• Task instructions
Going through the lines below, tally those that include "computer", and give only the number.

===============

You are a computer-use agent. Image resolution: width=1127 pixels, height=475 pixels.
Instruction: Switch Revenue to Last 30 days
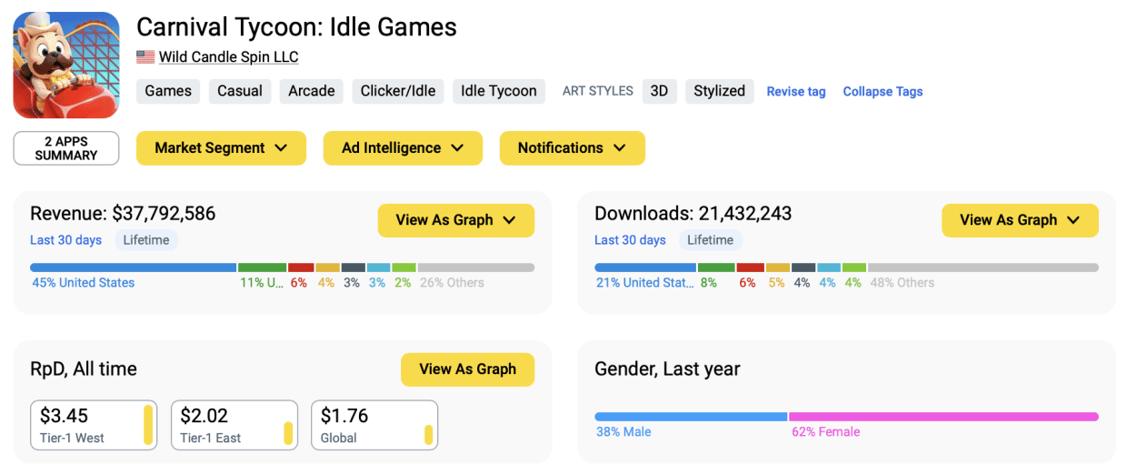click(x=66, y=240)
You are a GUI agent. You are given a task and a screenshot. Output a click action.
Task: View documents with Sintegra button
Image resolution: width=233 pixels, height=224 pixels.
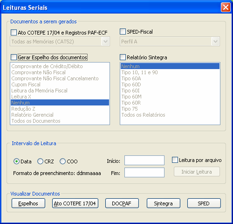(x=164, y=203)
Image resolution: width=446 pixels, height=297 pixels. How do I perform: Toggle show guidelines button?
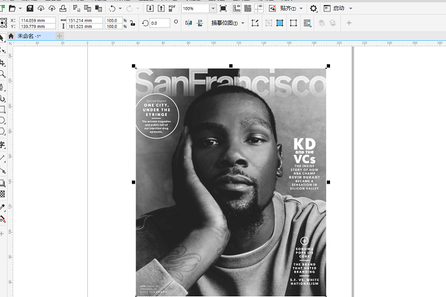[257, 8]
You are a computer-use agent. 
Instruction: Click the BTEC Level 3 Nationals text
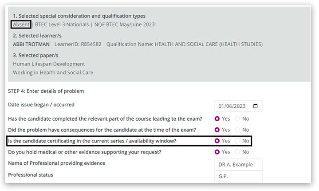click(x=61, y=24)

===============

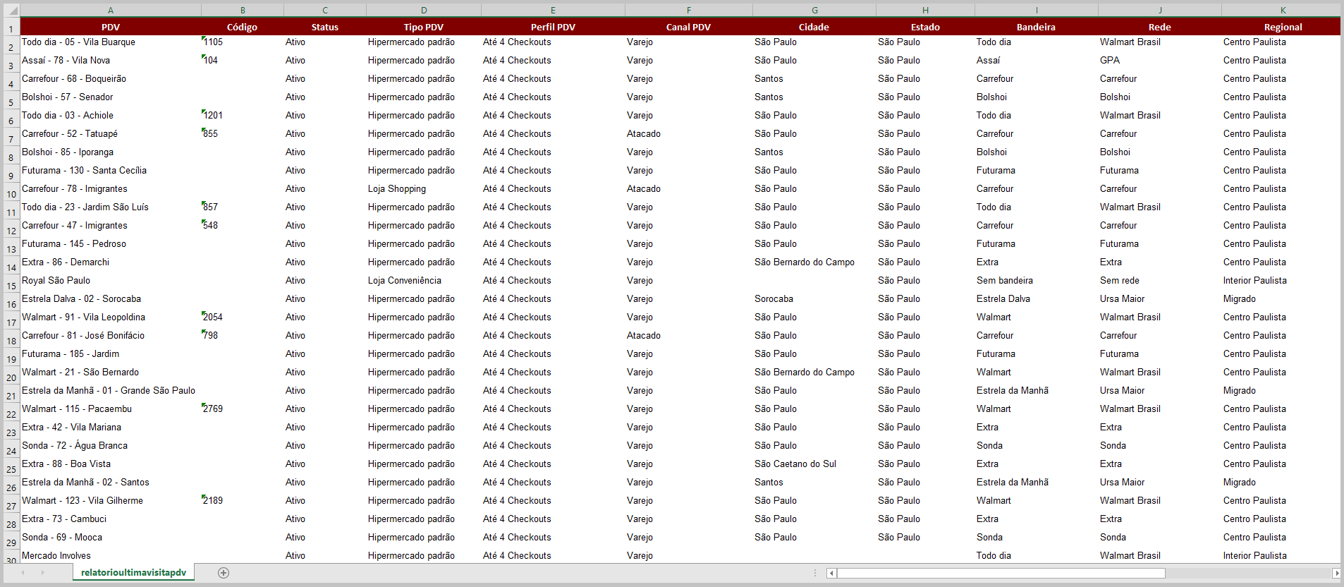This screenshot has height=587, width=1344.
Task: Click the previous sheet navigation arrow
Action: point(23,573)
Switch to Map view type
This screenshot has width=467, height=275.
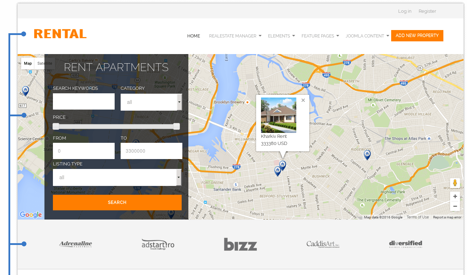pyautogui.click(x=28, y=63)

===============

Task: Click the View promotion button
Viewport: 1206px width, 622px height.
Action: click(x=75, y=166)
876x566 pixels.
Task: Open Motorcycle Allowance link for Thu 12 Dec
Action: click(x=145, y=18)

===============

• Output for this task
2